Psalm 3 “A Morning Prayer” 

The context of Psalm three surrounds the time when David was running from Absalom (II Sam. 15-18). I find it comforting and humbling to see David throwing himself on God’s mercy in this psalm. He cries to God concerning his enemies. Though David is king, he does not write words to the effect that he will exact revenge on his enemies (Ps. 94:1-2; Nah. 1:2-3; Deut. 32:35; Prov. 24:29; Rom. 12:17, 19)! Instead, he writes a psalm praying to God for forgiveness and that God would “smite” or “slap” (The Israel Bible) his enemies so hard that He will break their teeth (v. 7)!

Psalm 3 reminds me of Psalm 23 at times. For example, in both songs, David speaks of his enemies and how God will deliver him. In the case of Psalm 3, David’s enemies tried to discourage him and told him God would not help (v. 2). Yet, he knew the truth and knew when he cried to God, God heard him (v. 3-4), sustained him (v. 5), and defended him (v. 7). Why was David so confident? It was because he knew the source of his salvation (v. 8. Dear Christian, if you are discouraged, hurt, and insulted, please read Psalm 3 and be reminded who sustains, defends, and has saved you (Rom. 15:4)!
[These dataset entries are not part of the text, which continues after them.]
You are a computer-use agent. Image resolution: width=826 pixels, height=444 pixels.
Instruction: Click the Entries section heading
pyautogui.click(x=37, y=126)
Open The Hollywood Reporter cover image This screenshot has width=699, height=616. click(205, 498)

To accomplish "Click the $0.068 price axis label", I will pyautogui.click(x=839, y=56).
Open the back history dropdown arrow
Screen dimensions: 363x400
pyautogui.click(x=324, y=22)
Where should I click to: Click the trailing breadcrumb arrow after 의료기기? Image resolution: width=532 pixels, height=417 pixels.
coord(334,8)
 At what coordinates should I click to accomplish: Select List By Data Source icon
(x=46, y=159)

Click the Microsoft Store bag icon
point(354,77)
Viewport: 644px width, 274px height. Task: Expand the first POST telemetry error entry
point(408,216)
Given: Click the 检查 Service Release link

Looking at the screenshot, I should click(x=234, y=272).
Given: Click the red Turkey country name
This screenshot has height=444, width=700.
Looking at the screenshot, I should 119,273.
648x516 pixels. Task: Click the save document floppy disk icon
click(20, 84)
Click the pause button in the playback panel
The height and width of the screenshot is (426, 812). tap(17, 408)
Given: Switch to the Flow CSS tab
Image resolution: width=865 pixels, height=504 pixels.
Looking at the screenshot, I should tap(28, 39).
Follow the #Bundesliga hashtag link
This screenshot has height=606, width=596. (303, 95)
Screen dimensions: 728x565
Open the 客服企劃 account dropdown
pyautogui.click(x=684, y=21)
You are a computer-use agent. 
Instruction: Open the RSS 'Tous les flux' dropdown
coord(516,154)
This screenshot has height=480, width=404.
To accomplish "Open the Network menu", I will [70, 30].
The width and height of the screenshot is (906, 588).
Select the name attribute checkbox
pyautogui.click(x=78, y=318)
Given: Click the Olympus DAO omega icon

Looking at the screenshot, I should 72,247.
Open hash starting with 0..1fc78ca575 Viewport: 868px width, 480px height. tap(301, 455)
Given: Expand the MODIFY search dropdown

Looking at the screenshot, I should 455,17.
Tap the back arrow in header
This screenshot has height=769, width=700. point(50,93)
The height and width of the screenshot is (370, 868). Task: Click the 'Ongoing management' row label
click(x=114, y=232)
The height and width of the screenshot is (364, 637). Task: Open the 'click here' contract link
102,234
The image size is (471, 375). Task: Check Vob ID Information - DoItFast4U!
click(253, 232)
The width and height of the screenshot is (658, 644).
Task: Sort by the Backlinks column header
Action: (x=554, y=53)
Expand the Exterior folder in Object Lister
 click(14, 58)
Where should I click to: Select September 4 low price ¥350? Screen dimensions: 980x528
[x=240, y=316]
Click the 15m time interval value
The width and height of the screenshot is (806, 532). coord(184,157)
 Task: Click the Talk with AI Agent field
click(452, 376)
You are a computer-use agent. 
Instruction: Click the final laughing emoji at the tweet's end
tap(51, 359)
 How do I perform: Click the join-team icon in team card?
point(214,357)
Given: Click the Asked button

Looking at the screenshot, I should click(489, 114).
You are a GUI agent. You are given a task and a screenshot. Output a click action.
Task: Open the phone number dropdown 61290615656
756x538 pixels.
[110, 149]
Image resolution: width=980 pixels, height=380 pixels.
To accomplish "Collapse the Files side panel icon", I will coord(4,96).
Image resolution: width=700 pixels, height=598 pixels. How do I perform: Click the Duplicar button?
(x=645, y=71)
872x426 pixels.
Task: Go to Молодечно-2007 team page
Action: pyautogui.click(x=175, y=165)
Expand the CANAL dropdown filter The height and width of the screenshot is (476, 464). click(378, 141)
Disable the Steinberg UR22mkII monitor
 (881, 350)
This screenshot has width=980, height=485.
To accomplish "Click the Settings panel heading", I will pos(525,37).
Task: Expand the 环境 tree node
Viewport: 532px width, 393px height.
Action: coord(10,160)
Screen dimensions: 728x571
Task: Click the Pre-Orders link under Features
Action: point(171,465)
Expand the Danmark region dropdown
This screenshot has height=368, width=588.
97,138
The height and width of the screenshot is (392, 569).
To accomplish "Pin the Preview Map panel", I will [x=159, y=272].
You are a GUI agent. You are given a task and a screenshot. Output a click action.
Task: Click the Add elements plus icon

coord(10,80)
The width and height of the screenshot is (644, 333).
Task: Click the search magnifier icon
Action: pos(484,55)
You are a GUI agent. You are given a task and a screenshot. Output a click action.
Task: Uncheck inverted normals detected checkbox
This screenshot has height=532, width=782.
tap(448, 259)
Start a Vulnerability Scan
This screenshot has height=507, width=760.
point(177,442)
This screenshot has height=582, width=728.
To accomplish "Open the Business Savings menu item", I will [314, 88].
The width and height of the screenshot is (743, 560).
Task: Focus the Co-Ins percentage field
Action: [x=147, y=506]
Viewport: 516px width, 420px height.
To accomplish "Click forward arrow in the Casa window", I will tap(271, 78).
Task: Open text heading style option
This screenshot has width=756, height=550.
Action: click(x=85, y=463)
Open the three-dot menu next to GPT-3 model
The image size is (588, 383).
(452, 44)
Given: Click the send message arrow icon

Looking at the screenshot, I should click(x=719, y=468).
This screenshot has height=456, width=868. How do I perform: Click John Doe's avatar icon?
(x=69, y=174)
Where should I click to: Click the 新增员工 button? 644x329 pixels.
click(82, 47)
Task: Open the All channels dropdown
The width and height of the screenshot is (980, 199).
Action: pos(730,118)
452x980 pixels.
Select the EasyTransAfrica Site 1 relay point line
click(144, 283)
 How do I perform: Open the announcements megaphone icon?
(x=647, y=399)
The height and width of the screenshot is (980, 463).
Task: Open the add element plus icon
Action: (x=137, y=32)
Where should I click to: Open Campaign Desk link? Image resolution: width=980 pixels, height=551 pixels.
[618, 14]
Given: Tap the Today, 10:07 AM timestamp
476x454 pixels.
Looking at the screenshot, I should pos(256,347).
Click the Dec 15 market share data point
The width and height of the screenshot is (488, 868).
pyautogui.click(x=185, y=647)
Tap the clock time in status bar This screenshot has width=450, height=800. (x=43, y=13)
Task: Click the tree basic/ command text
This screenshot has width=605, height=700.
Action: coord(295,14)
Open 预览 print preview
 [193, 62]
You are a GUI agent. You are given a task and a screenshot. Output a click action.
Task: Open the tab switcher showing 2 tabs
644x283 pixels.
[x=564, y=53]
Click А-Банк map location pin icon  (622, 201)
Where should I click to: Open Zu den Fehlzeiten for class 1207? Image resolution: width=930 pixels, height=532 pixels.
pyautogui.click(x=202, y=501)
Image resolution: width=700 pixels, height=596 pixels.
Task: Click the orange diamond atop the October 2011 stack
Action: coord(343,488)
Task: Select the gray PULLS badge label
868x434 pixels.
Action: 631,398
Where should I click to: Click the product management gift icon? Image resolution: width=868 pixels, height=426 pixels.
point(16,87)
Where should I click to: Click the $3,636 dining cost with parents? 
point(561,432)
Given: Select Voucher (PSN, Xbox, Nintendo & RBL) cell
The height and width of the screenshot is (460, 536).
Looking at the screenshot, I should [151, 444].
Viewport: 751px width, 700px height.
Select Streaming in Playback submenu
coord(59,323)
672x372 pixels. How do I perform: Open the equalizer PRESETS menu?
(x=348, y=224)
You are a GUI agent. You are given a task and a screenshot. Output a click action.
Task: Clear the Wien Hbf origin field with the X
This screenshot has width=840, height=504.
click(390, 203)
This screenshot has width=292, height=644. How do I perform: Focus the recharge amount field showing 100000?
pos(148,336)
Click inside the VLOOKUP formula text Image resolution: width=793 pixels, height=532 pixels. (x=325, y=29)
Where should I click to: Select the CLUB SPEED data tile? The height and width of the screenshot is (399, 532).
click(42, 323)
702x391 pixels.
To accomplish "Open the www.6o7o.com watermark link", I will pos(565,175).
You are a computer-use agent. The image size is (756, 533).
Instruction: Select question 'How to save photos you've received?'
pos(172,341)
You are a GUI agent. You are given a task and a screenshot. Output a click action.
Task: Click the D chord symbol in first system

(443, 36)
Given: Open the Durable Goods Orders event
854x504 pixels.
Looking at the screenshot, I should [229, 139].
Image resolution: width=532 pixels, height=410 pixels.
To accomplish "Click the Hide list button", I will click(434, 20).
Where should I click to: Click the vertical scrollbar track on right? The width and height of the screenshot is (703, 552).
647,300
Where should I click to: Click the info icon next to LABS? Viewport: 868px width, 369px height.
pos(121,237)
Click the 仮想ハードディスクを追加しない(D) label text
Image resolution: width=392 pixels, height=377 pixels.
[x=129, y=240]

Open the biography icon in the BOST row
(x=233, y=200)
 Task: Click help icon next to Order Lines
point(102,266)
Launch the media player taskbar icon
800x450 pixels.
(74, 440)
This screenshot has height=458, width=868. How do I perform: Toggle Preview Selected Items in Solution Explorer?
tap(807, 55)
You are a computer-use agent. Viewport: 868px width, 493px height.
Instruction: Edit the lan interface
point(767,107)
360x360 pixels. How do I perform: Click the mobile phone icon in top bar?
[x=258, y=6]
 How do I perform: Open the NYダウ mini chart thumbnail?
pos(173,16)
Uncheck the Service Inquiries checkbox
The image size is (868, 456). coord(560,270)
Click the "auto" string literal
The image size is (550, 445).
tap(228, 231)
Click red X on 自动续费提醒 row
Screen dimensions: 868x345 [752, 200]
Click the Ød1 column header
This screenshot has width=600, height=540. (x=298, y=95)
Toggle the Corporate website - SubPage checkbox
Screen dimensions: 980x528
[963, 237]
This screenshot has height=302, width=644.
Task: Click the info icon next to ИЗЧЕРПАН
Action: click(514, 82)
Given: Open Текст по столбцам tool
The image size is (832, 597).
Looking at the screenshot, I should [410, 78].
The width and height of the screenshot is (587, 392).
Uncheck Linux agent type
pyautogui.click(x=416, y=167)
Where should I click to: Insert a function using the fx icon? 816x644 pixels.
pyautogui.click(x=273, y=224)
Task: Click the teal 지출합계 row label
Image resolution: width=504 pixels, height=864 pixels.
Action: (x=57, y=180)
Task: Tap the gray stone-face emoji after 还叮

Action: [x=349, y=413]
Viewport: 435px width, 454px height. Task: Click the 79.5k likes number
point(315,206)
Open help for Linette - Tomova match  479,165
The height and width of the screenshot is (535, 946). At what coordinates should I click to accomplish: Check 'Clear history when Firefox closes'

“Salvation (deliverance, TIB) belongs to the Lord” is what we learn in Psalm 3:8. David maintained his focus in a time of hardship, confusion, and hurt that arose from his own family. This statement is repeated when Jonah was swallowed by the great fish (Jonah 2). I find it interesting and not at all coincidental that when Jonah was suffering, he, like David, knew where to turn (Jonah 2:9)! Yes, salvation is of the Lord! It belongs to Him! If I am going to have any kind of deliverance, I need to turn to the Lord, not away from Him!

- Jarrod M. Jacobs

P.S. In this psalm, we are introduced to the word “selah.” This word is seen throughout the Psalms. It is an archaic word, so old that folks have argued about its meaning for centuries. Perhaps it is a rest (just as we have “rests” in our music), crescendo, or similar musical direction. If you like, as you come to the word “selah” in your reading, rest! If this is the instruction, do not ignore it! Pause and reflect on what you read. Take it in and then proceed to the next section.

Other scholars suggest that “selah” is to be sung in the psalm. They say its meaning is similar to “amen,” or “hallelujah,” as a word of praise or exhortation. If this is the case, when you read “selah,” pause, reflect, say “Amen!” or “Praise to Jehovah!” and then continue reading with a refreshed and focused mind. See how it changes how you read this inspired poetry.

Whatever this term means, please pay attention to it as you read the psalms and note where it is written. I think the word placement (context) reveals much about this word.